# Sketchup



## Roxie (25 May 2020)

What has happened to Sketchup? I have not used it for some while and when I retrieved an old drawing it told me that it been created in an older version and that should get an up date. Tried to download Sketchup, but the version I was offered, free, was not the version I had been used to!! It would appear that it was a "cut down" version, is the free full Sketchup still available?

John


----------



## MikeK (25 May 2020)

The last time I downloaded Sketchup Make 2017, it was free and worked great on my Mac.

Here is the website for downloading older versions of Sketchup. I don't know if any are still free or require licensing.

https://help.sketchup.com/en/downloading-older-versions


----------



## Roxie (25 May 2020)

Thanks Mike, but it looks as if it is Pro (to be paid for) and I am not a frequent user.


----------



## Mrs C (25 May 2020)

Make 2017 is still available at the link suggested above - that’s the free version.


----------



## Biblu (28 May 2020)

Out of interest, what features aren't in the free version that you need?

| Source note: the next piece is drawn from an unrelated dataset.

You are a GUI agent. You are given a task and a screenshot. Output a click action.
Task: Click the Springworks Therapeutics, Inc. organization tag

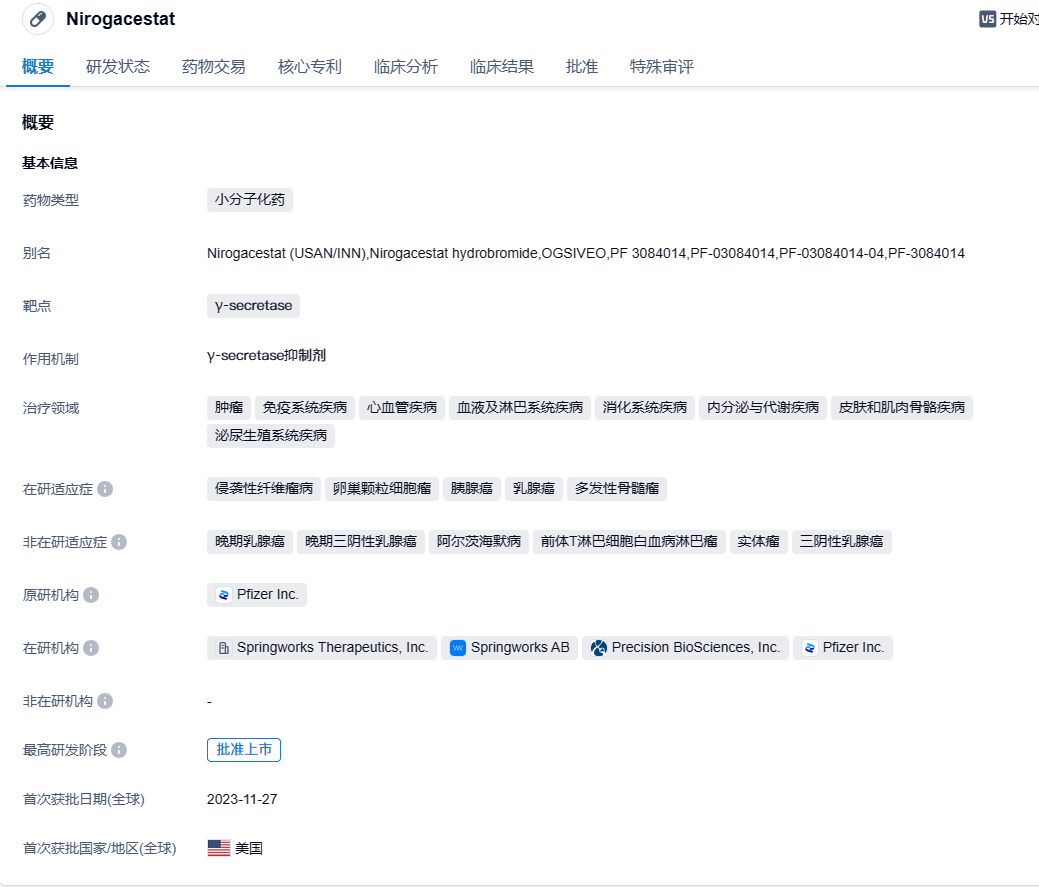322,648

I've only just started to use it so can't help, but interested to know if there are some fundamental limitations before I waste time learning it


----------



## gog64 (31 Aug 2020)

This is a cracking tutorial IMO, might answer some of your questions:


----------



## artie (31 Aug 2020)

I didn't know you could still download it.
I returned a couple of months ago after years if absence and found an online version that served my purposes.


----------



## RickG (31 Aug 2020)

Ten years ago I was using Sketchup very regularly. It was a great product and did everything I wanted to design furniture. 
More recently I went to download it and use it. The only version I could seem to find now is online and had nothing like the same functionality. It was harder to use. I think I'd even go back to pencils and paper rather than Sketchup, unless I could justify the cost full version; assuming that version isn't dumbed down in the same way.


----------



## silz (31 Aug 2020)

A


----------



## Woodmouse (1 Sep 2020)

Thank you for posting this link as I was scratching around trying to find it.


----------



## Shultzy (7 Dec 2020)

This is the site for old versions of GOOGLE Sketchup Download Old Versions of Google SketchUp for Windows - OldVersion.com
I'm still using version 8.0.11752 as it is very stable.


----------